A federal law protecting driver’s license data does not allow Wisconsin police departments to withhold driver information from accident reports, the Court of Appeals ruled Tuesday.
But whether that law might require such censure in other kinds of reports would depend on what function police are serving by releasing the records, and whether the information was obtained directly from the Wisconsin Department of Motor Vehicle records, or merely verified with that information.
The 30-page ruling will likely trigger continued litigation and confusion over access to routine public records that Wisconsin authorities began to restrict in light of a failed class action 2010 lawsuit in Illinois filed under the federal Drivers Privacy Protection Act, or DPPA.
“Interpreting the agency functions exception in the manner advocated by (the New Richmond News) — that is, that the exception allows unfettered disclosure of personal information in response to public records requests — would be inconsistent with the manifest purpose of the DPPA and would therefore be unreasonable,” the decision reads.
But the court also called “misplaced” the City of New Richmond’s argument that the DPPA always pre-empts Wisconsin’s public records law.
Despite assurances from Wisconsin’s attorney general that the federal law did not require wholesale redacting of information from public records just because it might also be on driver’s license records, state municipalities’ insurers advised their customers to err on the side of secrecy to avoid being subject to any similar class actions under the federal law.
In 2013, the newspaper sued New Richmond over the issue, and a judge ruled that the DPPA and the Illinois federal case were never meant to overrule the state’s public records law.
The city appealed and the Court of Appeals tried to pass the case directly to the Supreme Court, citing its importance. But the death of Justice Patrick Crooks, and the abstention of his successor, Rebecca Bradley, resulted in a 3-3 tie on whether to affirm the trial court decision, which sent it back to the Court of Appeals.
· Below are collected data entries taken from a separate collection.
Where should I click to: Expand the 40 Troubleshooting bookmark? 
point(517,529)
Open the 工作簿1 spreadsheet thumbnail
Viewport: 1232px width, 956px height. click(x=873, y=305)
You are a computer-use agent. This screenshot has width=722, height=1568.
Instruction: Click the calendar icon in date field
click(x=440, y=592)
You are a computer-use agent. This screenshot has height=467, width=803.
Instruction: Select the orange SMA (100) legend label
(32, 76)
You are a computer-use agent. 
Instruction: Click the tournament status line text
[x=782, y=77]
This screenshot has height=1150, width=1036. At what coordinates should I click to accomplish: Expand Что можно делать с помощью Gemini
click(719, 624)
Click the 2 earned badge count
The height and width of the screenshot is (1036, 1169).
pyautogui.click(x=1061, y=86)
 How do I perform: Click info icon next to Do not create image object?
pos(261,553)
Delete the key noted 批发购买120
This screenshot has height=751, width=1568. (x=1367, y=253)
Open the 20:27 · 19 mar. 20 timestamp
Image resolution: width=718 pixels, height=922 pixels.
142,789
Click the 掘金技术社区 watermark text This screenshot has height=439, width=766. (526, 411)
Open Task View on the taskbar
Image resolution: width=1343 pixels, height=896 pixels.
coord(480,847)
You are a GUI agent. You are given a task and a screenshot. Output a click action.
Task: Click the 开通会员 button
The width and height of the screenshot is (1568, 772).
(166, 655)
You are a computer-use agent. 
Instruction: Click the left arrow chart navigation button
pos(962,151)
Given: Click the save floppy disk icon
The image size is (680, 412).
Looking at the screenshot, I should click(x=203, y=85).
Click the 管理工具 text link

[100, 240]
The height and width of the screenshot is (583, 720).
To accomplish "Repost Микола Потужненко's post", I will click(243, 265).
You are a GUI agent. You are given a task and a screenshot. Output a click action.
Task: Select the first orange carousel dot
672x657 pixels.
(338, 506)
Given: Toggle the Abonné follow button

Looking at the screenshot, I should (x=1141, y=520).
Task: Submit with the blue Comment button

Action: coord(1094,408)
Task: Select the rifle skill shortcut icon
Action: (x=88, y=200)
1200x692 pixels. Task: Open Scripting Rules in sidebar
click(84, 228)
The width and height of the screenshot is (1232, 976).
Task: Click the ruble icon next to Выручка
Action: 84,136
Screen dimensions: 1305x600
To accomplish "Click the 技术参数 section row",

In its ruling Tuesday, the court reversed St. Croix County Circuit Judge Howard Cameron’s finding that complying with the public records law was a police function that met an exception under the DPPA.
The Court of Appeals, however, left open the possibility that a different reason might meet the exception, and sent the case back to Cameron for more litigation on that point.
Congress passed the Drivers Privacy Protection Act in 1994 after a stalker got a Hollywood actress’ home address through motor vehicle records, then killed her. The DPPA restricts use of personal information obtained from motor vehicle departments but lists several permissible uses, though none specifically for news reporting.
For decades, no one dreamed it was meant to undo states’ open records laws, until lawyers and marketers began buying whole state databases of drivers and car owners, and a few successful claims for penalties under the DPPA prompted class-action lawyers to explore new lawsuits.
A resident of Palatine, Ill., sued the village under the DPPA because his personal information was on a parking ticket Palatine police had left on his windshield in 2010. Jason Senne wanted his case declared a class action on behalf of all the drivers who got tickets from Palatine. Theoretically, that exposed the village to $80 million in penalties — the statutory $2,500 penalty to every person who got a ticket since the DPPA passed.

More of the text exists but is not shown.